* [PAGE EXCERPT]:
----
Patient engagement may well be the most difficult factor to address, and should not be reduced to a checkbox. The hallmarks of people who maintain their own health lie outside of the medical system, and such individuals rarely act primarily to lower medical costs. Rather, they engage in healthy behaviors seeking quality-of-life and to satisfy emotional well-being directly derived from those behaviors. Almost never do patients engage because of knowledge and data awareness, and those who do so (e.g., cardiac rehabilitation patients) don’t sustain healthy behavior change without direct emotional and spiritual rewards.
Still, one factor impeding engagement is the relationship between patients and primary care practices. Health insurers will pay primary care practices handsomely for providing wellness and chronic care management, but many PCPs vehemently protest that patients aren’t willing to spend time on a wellness visit or pony-up the co-pay on chronic care. Moreover, PCPs think they already do prevention and chronic care. The truth, however, is that medicine’s take on prevention is mainly vaccines and early detection.
American medicine is weak at primary and secondary prevention of chronic disease. Do Americans really spend over $20 Billion a year in wellness, yet not want to talk with their doctor about it, nor pay $10 a month to help stay on track? What patients are saying is not that they don’t care about wellness, but that the wellness advice doctors provide is not worth $10. And maybe it’s not. After all, $10 can buy gym membership for a month, but only buys a sound bite from a doctor.
----
* [WHAT YOU ARE ASKED TO DO]: Output the text of the passage on patient engagement and preventive care, starting with "Still, one factor" and going on through "and early detection.", without changing any words. The lines below have nothing to do with the passage above.

* [MATERIAL SUPPLIED]:
----
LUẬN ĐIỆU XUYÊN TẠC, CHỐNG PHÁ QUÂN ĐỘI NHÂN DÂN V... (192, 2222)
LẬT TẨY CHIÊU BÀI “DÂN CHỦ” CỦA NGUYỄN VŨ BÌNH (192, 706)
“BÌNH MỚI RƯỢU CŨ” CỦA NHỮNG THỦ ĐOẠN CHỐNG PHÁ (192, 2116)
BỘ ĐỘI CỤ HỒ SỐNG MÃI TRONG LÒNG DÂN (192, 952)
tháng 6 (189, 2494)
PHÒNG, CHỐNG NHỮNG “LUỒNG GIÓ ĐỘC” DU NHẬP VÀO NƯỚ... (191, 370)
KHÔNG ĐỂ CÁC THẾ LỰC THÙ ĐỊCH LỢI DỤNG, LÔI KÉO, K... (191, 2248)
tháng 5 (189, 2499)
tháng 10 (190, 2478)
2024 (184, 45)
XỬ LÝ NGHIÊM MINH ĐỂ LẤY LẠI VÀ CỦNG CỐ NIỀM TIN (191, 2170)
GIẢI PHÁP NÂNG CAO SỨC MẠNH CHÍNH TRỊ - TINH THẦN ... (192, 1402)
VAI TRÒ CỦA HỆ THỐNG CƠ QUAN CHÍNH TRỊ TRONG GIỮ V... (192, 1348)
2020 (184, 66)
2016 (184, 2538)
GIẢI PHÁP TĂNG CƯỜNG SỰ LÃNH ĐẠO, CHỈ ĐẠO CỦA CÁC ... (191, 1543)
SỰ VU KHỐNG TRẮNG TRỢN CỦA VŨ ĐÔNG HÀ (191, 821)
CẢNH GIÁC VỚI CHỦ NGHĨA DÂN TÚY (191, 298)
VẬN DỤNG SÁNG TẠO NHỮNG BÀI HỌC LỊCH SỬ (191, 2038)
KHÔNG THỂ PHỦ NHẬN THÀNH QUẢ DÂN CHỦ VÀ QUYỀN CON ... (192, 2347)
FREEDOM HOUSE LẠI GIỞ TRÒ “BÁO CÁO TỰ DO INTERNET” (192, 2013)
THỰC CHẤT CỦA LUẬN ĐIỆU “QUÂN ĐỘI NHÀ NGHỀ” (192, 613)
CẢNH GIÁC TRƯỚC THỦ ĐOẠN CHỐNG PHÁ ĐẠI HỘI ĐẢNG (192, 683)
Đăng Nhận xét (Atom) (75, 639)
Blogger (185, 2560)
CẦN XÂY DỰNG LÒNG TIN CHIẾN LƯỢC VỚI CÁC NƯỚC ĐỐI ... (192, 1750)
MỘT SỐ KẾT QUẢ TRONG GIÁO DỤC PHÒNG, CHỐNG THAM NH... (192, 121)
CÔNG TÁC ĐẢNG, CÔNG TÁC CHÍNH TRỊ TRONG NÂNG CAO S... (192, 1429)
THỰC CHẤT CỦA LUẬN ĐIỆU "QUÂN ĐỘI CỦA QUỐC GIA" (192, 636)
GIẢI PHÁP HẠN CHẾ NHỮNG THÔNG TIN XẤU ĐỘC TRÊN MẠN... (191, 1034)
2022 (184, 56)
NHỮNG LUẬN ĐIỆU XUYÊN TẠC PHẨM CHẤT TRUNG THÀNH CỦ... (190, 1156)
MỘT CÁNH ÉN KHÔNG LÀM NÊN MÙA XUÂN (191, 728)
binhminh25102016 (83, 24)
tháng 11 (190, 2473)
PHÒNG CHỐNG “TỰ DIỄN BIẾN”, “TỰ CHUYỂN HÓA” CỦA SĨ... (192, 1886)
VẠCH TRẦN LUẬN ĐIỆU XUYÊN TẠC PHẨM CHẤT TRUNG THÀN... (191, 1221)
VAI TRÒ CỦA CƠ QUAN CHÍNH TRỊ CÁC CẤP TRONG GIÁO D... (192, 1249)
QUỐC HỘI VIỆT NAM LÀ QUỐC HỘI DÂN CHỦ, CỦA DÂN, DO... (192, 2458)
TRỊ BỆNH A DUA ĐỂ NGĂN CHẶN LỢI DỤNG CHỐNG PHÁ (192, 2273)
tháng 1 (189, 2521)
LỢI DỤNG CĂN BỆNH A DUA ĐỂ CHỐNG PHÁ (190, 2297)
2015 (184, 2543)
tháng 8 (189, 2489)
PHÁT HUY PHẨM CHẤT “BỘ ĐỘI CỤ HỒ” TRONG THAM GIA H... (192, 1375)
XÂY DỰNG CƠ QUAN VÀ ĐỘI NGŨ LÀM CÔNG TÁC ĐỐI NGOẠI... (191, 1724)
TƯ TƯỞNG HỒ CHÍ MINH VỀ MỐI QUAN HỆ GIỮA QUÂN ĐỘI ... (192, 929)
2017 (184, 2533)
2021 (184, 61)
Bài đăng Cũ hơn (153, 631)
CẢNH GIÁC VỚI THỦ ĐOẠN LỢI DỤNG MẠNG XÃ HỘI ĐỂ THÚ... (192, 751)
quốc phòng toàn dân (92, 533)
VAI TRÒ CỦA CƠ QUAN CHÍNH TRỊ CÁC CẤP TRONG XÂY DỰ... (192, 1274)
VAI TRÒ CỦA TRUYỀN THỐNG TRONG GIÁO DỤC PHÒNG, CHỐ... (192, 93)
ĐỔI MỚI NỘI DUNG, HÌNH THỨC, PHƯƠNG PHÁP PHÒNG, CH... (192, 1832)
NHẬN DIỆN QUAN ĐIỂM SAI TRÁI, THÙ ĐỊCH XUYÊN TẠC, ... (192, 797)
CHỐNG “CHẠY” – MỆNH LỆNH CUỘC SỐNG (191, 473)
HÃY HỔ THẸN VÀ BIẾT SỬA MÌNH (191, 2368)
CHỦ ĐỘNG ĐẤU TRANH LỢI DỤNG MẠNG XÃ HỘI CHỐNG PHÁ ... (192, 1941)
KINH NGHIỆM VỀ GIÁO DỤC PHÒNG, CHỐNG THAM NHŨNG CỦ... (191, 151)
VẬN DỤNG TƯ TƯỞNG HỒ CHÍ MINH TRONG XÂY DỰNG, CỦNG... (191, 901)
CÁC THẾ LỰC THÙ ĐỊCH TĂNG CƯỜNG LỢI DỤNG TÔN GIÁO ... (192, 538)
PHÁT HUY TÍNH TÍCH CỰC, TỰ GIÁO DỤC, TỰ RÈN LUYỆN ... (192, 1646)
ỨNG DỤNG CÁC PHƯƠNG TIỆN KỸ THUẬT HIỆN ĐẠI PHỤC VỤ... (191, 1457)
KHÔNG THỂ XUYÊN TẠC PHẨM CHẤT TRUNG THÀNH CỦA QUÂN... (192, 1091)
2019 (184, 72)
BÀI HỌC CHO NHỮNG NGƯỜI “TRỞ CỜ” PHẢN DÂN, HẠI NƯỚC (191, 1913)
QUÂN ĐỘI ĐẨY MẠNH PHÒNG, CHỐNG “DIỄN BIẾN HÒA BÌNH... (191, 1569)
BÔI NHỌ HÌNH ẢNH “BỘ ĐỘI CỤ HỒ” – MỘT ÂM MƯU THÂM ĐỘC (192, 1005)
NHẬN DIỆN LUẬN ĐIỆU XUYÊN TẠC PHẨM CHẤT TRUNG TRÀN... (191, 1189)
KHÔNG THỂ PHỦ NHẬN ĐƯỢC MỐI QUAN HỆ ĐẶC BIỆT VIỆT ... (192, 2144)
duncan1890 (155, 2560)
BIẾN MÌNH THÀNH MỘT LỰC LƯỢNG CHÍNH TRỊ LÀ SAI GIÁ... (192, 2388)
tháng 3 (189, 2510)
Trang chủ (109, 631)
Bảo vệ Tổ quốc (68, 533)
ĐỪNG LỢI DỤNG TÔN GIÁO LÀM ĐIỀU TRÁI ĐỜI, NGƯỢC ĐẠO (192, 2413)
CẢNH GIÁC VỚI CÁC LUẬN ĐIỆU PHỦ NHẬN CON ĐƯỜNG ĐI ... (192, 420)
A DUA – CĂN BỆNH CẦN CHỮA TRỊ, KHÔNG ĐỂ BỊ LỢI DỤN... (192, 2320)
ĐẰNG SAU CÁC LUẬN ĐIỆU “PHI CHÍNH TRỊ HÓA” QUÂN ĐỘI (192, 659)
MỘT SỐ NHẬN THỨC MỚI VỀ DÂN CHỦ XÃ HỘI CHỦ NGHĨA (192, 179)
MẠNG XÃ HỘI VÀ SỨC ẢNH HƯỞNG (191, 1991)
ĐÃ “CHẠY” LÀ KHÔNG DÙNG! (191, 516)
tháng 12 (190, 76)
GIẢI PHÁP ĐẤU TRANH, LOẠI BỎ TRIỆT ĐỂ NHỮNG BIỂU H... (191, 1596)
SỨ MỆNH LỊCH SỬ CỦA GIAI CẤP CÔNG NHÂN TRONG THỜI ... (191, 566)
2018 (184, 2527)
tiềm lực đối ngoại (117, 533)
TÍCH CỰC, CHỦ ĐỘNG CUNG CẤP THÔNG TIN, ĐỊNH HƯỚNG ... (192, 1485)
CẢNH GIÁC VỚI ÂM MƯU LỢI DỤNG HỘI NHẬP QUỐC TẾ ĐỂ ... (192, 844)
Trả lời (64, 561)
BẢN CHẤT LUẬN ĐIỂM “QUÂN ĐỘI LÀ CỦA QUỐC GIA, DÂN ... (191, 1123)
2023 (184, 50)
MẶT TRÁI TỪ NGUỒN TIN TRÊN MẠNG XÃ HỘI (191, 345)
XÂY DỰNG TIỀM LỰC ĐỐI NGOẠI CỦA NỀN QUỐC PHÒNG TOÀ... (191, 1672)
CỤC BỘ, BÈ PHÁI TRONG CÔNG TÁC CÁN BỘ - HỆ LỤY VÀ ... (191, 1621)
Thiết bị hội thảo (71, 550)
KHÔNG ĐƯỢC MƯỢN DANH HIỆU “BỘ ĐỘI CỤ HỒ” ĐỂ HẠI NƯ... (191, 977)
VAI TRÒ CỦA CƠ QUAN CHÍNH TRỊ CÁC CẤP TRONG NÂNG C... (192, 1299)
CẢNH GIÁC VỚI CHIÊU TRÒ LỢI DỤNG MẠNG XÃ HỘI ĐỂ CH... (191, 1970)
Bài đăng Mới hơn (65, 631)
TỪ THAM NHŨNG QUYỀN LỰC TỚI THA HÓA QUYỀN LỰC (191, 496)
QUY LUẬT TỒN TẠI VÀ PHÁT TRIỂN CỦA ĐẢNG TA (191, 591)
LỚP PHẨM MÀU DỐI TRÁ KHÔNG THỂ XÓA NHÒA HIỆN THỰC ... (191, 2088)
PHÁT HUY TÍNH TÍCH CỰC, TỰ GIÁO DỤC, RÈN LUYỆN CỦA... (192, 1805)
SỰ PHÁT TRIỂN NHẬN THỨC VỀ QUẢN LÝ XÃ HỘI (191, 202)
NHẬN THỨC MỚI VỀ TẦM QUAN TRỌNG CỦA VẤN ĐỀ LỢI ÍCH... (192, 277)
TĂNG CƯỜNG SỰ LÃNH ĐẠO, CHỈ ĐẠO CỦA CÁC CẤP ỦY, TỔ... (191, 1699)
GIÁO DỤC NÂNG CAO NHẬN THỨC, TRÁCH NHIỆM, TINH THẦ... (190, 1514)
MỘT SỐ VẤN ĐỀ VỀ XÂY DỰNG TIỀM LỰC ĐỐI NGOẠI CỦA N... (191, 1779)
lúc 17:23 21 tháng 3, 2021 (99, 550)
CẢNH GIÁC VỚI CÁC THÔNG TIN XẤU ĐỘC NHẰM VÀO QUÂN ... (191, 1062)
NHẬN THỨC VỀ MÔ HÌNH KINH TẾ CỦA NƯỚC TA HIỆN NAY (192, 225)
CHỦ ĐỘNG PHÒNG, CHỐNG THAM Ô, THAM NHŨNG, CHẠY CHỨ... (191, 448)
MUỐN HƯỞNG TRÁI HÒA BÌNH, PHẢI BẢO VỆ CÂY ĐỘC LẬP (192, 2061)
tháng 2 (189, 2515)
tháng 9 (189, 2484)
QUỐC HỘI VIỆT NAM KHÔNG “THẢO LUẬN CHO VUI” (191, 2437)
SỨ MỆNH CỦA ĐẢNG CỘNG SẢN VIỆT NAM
----
* [TASK RESPONSE]:
Still, one factor impeding engagement is the relationship between patients and primary care practices. Health insurers will pay primary care practices handsomely for providing wellness and chronic care management, but many PCPs vehemently protest that patients aren’t willing to spend time on a wellness visit or pony-up the co-pay on chronic care. Moreover, PCPs think they already do prevention and chronic care. The truth, however, is that medicine’s take on prevention is mainly vaccines and early detection.